My Introduction to MOOCs
After I retired from the paid workforce in late 2012, my husband, who had recently discovered Andrew Ng’s “Machine Learning” MOOC, suggested I investigate Coursera. When I looked, a MOOC about astronomy caught my eye.
As a child, I loved watching the night sky and badgered my parents into buying a small telescope and numerous astronomy books. Here, at last, was my chance to really sink my teeth into astronomy!
I Failed my First Astronomy MOOC
Well, I crashed and burned in “Introduction to Astronomy”, which is no longer available on Coursera. By the second week I was utterly lost as calculations of forces, gravity and sending a rocket to Mars swirled around me. My high school physics was 40 years old and I just wasn’t prepared to spend my retirement doing hours of complicated maths. I enjoyed watching the lecture videos, however, and enrolled in more courses such as “A Beginner’s Guide to Irrational Behaviour” and “Nutrition and Physical Activity for Health” which are also no longer available.
One thing led to another, as they say, and soon I was doing courses in a range of subjects, from biology to writing to history to climate change and more. Most were through Coursera, but I also studied with FutureLearn and Open2Study plus one or two edX. Despite the rocky start, I was keen to complete as many courses as I could. By the middle of 2016, I had finished more than sixty MOOCs. As of August 2017, I am up to my eighty-fifth, having attempted but not completed about fifteen others.
Having done so many MOOCs, it was a natural progression to want to be involved in creating one. Sadly, I couldn’t imagine what to make a MOOC about.
The Seeds of Mindshift
In 2016, I discovered Class Central and wrote a short review of “The Science of the Solar System”, a fascinating astronomy course that I had managed to pass. I was asked to write an in-depth review, which I did. Then I received an invitation to join a MOOC Club. One day, an email from Barbara Oakley, creator of “Learning How to Learn”, was distributed to the MOOC Club, asking for “super-MOOCers” who had done multiple courses and were willing to share their stories for an upcoming book she was planning.
Was I willing? Do dogs bark? Does the sun come up every morning? I wrote a long email to Barb, detailing my experiences of MOOCs. I had already completed her “Learning How to Learn”. This is the most popular MOOC in the world, with nearly two million enrolments since it was introduced in 2014.
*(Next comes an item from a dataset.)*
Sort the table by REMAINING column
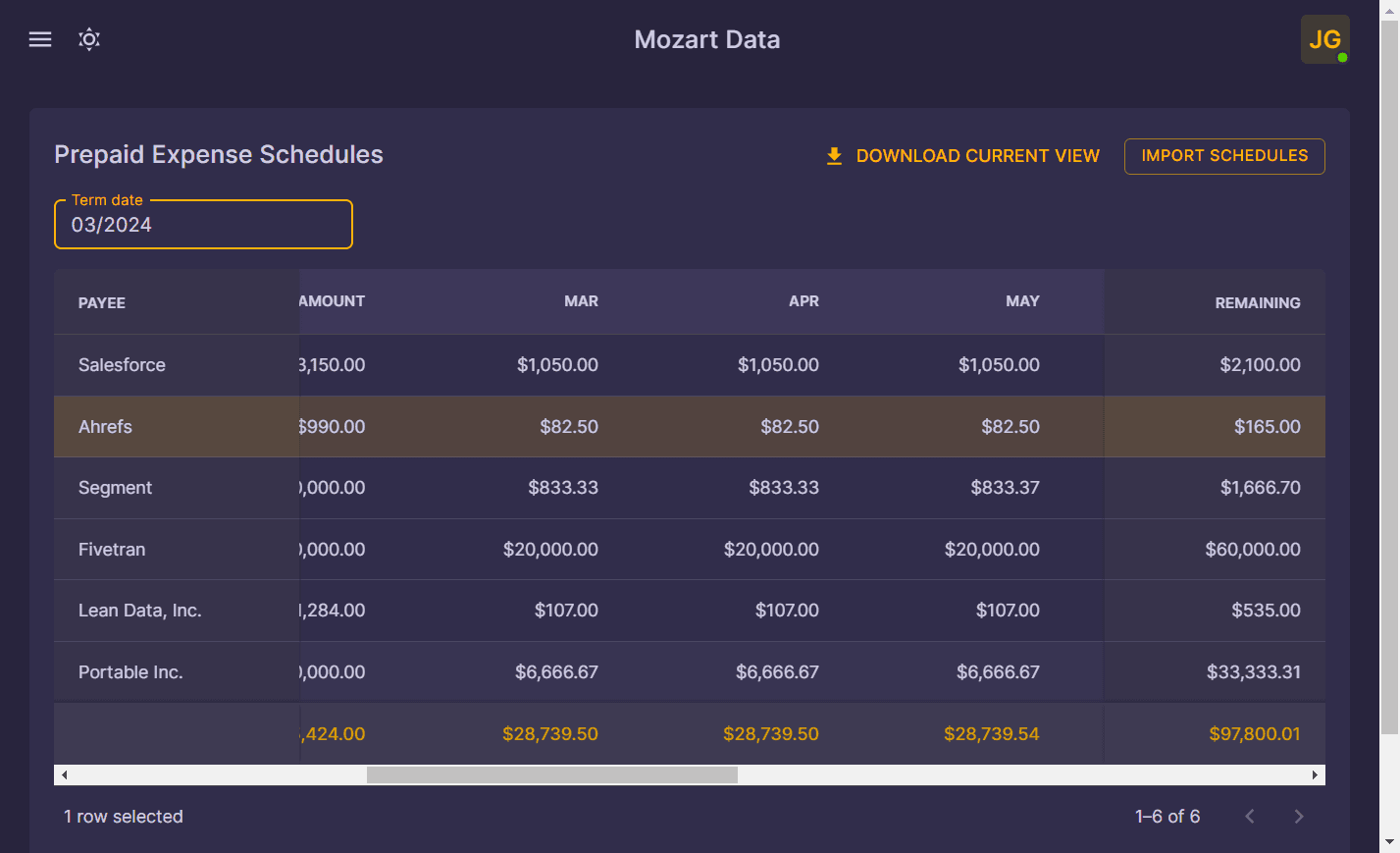Image resolution: width=1400 pixels, height=853 pixels. pyautogui.click(x=1258, y=302)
Barb was delighted. We had a comprehensive email conversation and eventually my long email was edited down to a whole two short paragraphs in “Mindshift” which was published in April 2017. Before publication, however, I found myself proofreading the final draft, chapter by chapter. Barb sent the chapter where I was mentioned, asking for me to check my bit for errors, and, if I wanted to, to read the rest of the chapter as well. I noticed a few typos and sent it back. Again, Barb was delighted. She asked if I would be willing to read a few more chapters, as I had picked up a few minor things she had missed.
I was having a quiet week and was happy to read the chapters. It was a great chance to have a sneak peek at a not-yet-published book. Again, I found occasional typos, and offered to read more chapters. By the end of a week I had proofread the whole book, then Barb asked me if I would like to make a short video about my MOOC experiences that she could incorporate into her upcoming “Mindshift” MOOC that would be released simultaneously with the book.
Here was a wonderful chance to be involved in a MOOC without all the hard work of deciding the subject and making a long series of videos. Barb and I co-wrote my script and I made and sent off a few short videos. You can see the final result in video 1-5 of “Mindshift”.
So, what started as a retirement hobby led to being mentioned in both a book and a MOOC. What will the future bring?
A Final Thought
Do you have experience of doing a MOOC which then led to something new? I would love to hear your story.